# DATA FOR ANALYSIS
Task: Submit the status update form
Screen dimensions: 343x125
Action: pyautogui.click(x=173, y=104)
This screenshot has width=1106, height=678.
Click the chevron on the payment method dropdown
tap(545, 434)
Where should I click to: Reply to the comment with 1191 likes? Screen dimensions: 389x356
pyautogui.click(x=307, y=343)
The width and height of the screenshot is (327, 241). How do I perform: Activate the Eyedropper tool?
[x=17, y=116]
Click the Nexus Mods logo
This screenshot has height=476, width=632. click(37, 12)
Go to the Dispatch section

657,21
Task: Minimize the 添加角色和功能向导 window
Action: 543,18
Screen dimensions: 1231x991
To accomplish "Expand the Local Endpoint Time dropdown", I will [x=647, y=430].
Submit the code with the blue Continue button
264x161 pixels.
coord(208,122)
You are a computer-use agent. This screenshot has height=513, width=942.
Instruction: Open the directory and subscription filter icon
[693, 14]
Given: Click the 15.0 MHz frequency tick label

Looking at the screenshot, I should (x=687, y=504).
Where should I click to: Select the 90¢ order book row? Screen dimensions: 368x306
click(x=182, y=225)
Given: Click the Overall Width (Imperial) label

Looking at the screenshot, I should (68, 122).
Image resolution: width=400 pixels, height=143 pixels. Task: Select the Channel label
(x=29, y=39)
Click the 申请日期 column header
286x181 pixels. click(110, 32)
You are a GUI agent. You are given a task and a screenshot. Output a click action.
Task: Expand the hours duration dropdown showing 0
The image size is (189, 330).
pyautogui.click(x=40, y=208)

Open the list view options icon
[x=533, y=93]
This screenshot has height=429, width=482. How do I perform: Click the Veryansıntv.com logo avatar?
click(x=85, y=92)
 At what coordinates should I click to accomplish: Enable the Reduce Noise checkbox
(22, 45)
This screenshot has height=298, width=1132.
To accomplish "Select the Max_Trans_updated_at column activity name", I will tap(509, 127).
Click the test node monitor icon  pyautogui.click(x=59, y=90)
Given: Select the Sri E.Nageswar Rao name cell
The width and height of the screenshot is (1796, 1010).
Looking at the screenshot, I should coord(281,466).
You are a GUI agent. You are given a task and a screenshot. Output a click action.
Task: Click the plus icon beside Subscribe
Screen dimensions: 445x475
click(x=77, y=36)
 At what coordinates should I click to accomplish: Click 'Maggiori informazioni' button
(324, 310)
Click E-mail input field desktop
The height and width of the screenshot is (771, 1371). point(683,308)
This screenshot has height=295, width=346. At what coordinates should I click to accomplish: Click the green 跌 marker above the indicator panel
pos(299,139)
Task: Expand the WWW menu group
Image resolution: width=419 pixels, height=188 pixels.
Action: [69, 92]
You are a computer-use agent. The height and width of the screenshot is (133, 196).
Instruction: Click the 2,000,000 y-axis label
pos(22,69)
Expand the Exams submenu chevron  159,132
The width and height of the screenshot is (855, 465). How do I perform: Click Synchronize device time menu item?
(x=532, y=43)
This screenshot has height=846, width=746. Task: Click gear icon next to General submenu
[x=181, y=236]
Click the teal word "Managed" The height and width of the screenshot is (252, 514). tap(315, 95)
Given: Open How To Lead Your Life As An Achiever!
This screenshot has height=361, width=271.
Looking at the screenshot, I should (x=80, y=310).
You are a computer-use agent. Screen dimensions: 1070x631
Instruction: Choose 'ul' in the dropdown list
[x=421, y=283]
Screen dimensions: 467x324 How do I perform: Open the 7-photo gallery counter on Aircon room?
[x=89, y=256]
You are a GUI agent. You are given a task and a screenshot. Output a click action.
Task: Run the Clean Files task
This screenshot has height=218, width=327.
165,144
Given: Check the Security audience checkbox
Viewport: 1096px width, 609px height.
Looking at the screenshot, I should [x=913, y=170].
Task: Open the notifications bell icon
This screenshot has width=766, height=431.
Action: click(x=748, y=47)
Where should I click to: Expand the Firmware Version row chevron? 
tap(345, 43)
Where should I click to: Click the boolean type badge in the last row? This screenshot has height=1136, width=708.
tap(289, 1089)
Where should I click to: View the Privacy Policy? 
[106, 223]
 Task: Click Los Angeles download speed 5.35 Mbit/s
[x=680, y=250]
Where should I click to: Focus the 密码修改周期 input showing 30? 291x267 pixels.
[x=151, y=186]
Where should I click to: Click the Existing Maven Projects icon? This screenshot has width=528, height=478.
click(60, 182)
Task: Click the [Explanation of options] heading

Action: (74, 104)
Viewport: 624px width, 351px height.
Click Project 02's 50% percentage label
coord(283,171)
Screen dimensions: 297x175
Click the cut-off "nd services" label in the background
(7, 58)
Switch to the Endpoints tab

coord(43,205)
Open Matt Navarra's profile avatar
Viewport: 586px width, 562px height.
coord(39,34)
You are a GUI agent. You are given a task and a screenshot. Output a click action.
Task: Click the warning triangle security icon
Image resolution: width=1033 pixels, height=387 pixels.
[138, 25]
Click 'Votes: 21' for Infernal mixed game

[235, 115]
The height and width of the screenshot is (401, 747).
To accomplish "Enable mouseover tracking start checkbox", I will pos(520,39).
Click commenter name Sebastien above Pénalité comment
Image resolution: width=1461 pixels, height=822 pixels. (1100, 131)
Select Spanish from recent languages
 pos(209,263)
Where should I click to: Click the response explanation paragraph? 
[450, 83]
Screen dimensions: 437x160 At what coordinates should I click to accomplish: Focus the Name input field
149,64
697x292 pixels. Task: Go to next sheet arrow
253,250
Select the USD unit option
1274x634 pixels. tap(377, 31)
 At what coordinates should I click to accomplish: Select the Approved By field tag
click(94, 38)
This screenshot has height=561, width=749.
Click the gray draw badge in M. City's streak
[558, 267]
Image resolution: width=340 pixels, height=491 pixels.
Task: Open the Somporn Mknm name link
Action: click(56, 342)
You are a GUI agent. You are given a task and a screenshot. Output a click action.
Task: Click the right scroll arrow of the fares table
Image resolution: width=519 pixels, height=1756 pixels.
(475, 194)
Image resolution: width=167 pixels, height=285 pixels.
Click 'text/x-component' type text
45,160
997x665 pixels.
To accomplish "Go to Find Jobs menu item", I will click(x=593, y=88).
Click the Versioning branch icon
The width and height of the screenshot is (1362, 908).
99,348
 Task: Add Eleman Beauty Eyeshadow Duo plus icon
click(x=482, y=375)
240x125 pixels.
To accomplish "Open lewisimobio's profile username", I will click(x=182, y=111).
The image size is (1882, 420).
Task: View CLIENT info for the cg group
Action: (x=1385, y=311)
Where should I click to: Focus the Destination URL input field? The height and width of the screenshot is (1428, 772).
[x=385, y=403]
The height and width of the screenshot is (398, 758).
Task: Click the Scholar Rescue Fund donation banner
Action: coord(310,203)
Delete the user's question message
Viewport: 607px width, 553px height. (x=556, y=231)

# REQUIREMENT
Please copy the entire listing, leaving each line exactly as written.

# PROBLEM SOLUTION
Task: Submit the status update form
Screen dimensions: 343x125
Action: pyautogui.click(x=173, y=104)
This screenshot has width=1106, height=678.
Click the chevron on the payment method dropdown
tap(545, 434)
Where should I click to: Reply to the comment with 1191 likes? Screen dimensions: 389x356
pyautogui.click(x=307, y=343)
The width and height of the screenshot is (327, 241). How do I perform: Activate the Eyedropper tool?
[x=17, y=116]
Click the Nexus Mods logo
This screenshot has height=476, width=632. click(37, 12)
Go to the Dispatch section

657,21
Task: Minimize the 添加角色和功能向导 window
Action: 543,18
Screen dimensions: 1231x991
To accomplish "Expand the Local Endpoint Time dropdown", I will [x=647, y=430].
Submit the code with the blue Continue button
264x161 pixels.
coord(208,122)
You are a computer-use agent. This screenshot has height=513, width=942.
Instruction: Open the directory and subscription filter icon
[693, 14]
Given: Click the 15.0 MHz frequency tick label

Looking at the screenshot, I should (x=687, y=504).
Where should I click to: Select the 90¢ order book row? Screen dimensions: 368x306
click(x=182, y=225)
Given: Click the Overall Width (Imperial) label

Looking at the screenshot, I should (68, 122).
Image resolution: width=400 pixels, height=143 pixels. Task: Select the Channel label
(x=29, y=39)
Click the 申请日期 column header
286x181 pixels. click(110, 32)
You are a GUI agent. You are given a task and a screenshot. Output a click action.
Task: Expand the hours duration dropdown showing 0
The image size is (189, 330).
pyautogui.click(x=40, y=208)

Open the list view options icon
[x=533, y=93]
This screenshot has height=429, width=482. How do I perform: Click the Veryansıntv.com logo avatar?
click(x=85, y=92)
 At what coordinates should I click to accomplish: Enable the Reduce Noise checkbox
(22, 45)
This screenshot has height=298, width=1132.
To accomplish "Select the Max_Trans_updated_at column activity name", I will tap(509, 127).
Click the test node monitor icon  pyautogui.click(x=59, y=90)
Given: Select the Sri E.Nageswar Rao name cell
The width and height of the screenshot is (1796, 1010).
Looking at the screenshot, I should coord(281,466).
You are a GUI agent. You are given a task and a screenshot. Output a click action.
Task: Click the plus icon beside Subscribe
Screen dimensions: 445x475
click(x=77, y=36)
 At what coordinates should I click to accomplish: Click 'Maggiori informazioni' button
(324, 310)
Click E-mail input field desktop
The height and width of the screenshot is (771, 1371). point(683,308)
This screenshot has height=295, width=346. At what coordinates should I click to accomplish: Click the green 跌 marker above the indicator panel
pos(299,139)
Task: Expand the WWW menu group
Image resolution: width=419 pixels, height=188 pixels.
Action: [69, 92]
You are a computer-use agent. The height and width of the screenshot is (133, 196).
Instruction: Click the 2,000,000 y-axis label
pos(22,69)
Expand the Exams submenu chevron  159,132
The width and height of the screenshot is (855, 465). How do I perform: Click Synchronize device time menu item?
(x=532, y=43)
This screenshot has height=846, width=746. Task: Click gear icon next to General submenu
[x=181, y=236]
Click the teal word "Managed" The height and width of the screenshot is (252, 514). tap(315, 95)
Given: Open How To Lead Your Life As An Achiever!
This screenshot has height=361, width=271.
Looking at the screenshot, I should (x=80, y=310).
You are a computer-use agent. Screen dimensions: 1070x631
Instruction: Choose 'ul' in the dropdown list
[x=421, y=283]
Screen dimensions: 467x324 How do I perform: Open the 7-photo gallery counter on Aircon room?
[x=89, y=256]
You are a GUI agent. You are given a task and a screenshot. Output a click action.
Task: Run the Clean Files task
This screenshot has height=218, width=327.
165,144
Given: Check the Security audience checkbox
Viewport: 1096px width, 609px height.
Looking at the screenshot, I should [x=913, y=170].
Task: Open the notifications bell icon
This screenshot has width=766, height=431.
Action: click(x=748, y=47)
Where should I click to: Expand the Firmware Version row chevron? 
tap(345, 43)
Where should I click to: Click the boolean type badge in the last row? This screenshot has height=1136, width=708.
tap(289, 1089)
Where should I click to: View the Privacy Policy? 
[106, 223]
 Task: Click Los Angeles download speed 5.35 Mbit/s
[x=680, y=250]
Where should I click to: Focus the 密码修改周期 input showing 30? 291x267 pixels.
[x=151, y=186]
Where should I click to: Click the Existing Maven Projects icon? This screenshot has width=528, height=478.
click(60, 182)
Task: Click the [Explanation of options] heading

Action: (74, 104)
Viewport: 624px width, 351px height.
Click Project 02's 50% percentage label
coord(283,171)
Screen dimensions: 297x175
Click the cut-off "nd services" label in the background
(7, 58)
Switch to the Endpoints tab

coord(43,205)
Open Matt Navarra's profile avatar
Viewport: 586px width, 562px height.
coord(39,34)
You are a GUI agent. You are given a task and a screenshot. Output a click action.
Task: Click the warning triangle security icon
Image resolution: width=1033 pixels, height=387 pixels.
[138, 25]
Click 'Votes: 21' for Infernal mixed game

[235, 115]
The height and width of the screenshot is (401, 747).
To accomplish "Enable mouseover tracking start checkbox", I will pos(520,39).
Click commenter name Sebastien above Pénalité comment
Image resolution: width=1461 pixels, height=822 pixels. (1100, 131)
Select Spanish from recent languages
 pos(209,263)
Where should I click to: Click the response explanation paragraph? 
[450, 83]
Screen dimensions: 437x160 At what coordinates should I click to accomplish: Focus the Name input field
149,64
697x292 pixels. Task: Go to next sheet arrow
253,250
Select the USD unit option
1274x634 pixels. tap(377, 31)
 At what coordinates should I click to accomplish: Select the Approved By field tag
click(94, 38)
This screenshot has height=561, width=749.
Click the gray draw badge in M. City's streak
[558, 267]
Image resolution: width=340 pixels, height=491 pixels.
Task: Open the Somporn Mknm name link
Action: click(56, 342)
You are a GUI agent. You are given a task and a screenshot. Output a click action.
Task: Click the right scroll arrow of the fares table
Image resolution: width=519 pixels, height=1756 pixels.
(475, 194)
Image resolution: width=167 pixels, height=285 pixels.
Click 'text/x-component' type text
45,160
997x665 pixels.
To accomplish "Go to Find Jobs menu item", I will click(x=593, y=88).
Click the Versioning branch icon
The width and height of the screenshot is (1362, 908).
99,348
 Task: Add Eleman Beauty Eyeshadow Duo plus icon
click(x=482, y=375)
240x125 pixels.
To accomplish "Open lewisimobio's profile username", I will click(x=182, y=111).
The image size is (1882, 420).
Task: View CLIENT info for the cg group
Action: (x=1385, y=311)
Where should I click to: Focus the Destination URL input field? The height and width of the screenshot is (1428, 772).
[x=385, y=403]
The height and width of the screenshot is (398, 758).
Task: Click the Scholar Rescue Fund donation banner
Action: coord(310,203)
Delete the user's question message
Viewport: 607px width, 553px height. (x=556, y=231)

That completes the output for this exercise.